近距离观察

细节化的Hadoop MapReduce数据流

展示了流线水中的更多机制。虽然只有2个节点,但相同的流水线可以复制到跨越大量节点的系统上。

下去的几个段落会详细讲述MapReduce程序的各个阶段。

输入文件:文件是MapReduce任务的数据的初始存储地。正常情况下,输入文件一般是存在HDFS里。

这些文件的格式可以是任意的;我们可以使用基于行的日志文件,也可以使用二进制格式,多行输入记录或其它一些格式。这些文件会很大—数十G或更大。

输入格式:InputFormat类定义了如何分割和读取输入文件,它提供有下面的几个功能:

选择作为输入的文件或对象;

定义把文件划分到任务的InputSplits;

为RecordReader读取文件提供了一个工厂方法;

Hadoop自带了好几个输入格式。其中有一个抽象类叫FileInputFormat,所有操作文件的InputFormat类都是从它那里继承功能和属性。

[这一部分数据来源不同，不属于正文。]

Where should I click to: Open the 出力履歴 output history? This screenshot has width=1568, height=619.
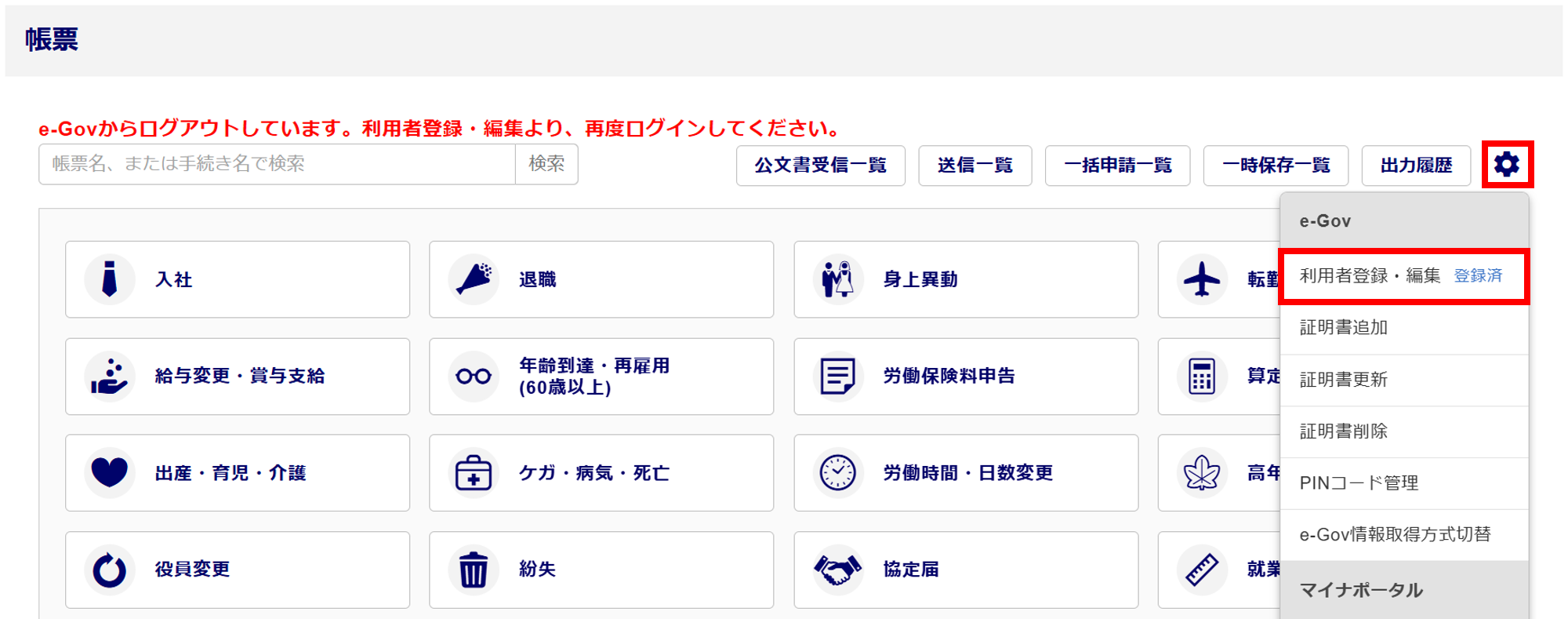[x=1416, y=166]
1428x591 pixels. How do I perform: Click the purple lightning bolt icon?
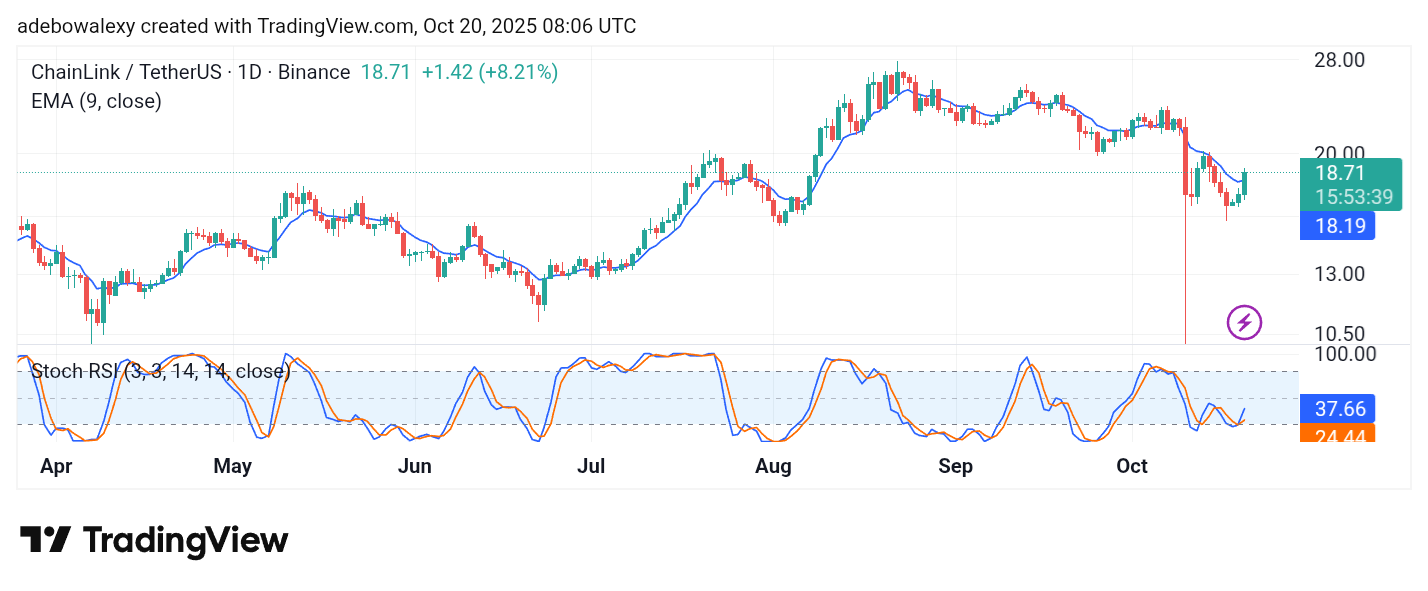click(1244, 322)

当开启Hadoop作业时,FileInputFormat会得到一个路径参数,这个路径内包含了所需要处理的文件,FileInputFormat会读取这个文件夹内的所有文件(译注:默认不包括子文件夹内的),然后它会把这些文件拆分成一个或多个的InputSplit。

你可以通过JobConf对象的setInputFormat()方法来设定应用到你的作业输入文件上的输入格式。

默认的输入格式是TextInputFormat,它把输入文件每一行作为单独的一个记录,但不做解析处理。这对那些没有被格式化的数据或是基于行的记录来说是很有用的,比如日志文件。更有趣的一个输入格式是KeyValueInputFormat,这个格式也是把输入文件每一行作为单独的一个记录。

然而不同的是TextInputFormat把整个文件行当做值数据,KeyValueInputFormat则是通过搜寻tab字符来把行拆分为键值对。

这在把一个MapReduce的作业输出作为下一个作业的输入时显得特别有用,因为默认输出格式(下面有更详细的描述)正是按KeyValueInputFormat格式输出数据。

最后来讲讲SequenceFileInputFormat,它会读取特殊的特定于Hadoop的二进制文件,这些文件包含了很多能让Hadoop的mapper快速读取数据的特性。

Sequence文件是块压缩的并提供了对几种数据类型(不仅仅是文本类型)直接的序列化与反序列化操作。

Squence文件可以作为MapReduce任务的输出数据,并且用它做一个MapReduce作业到另一个作业的中间数据是很高效的。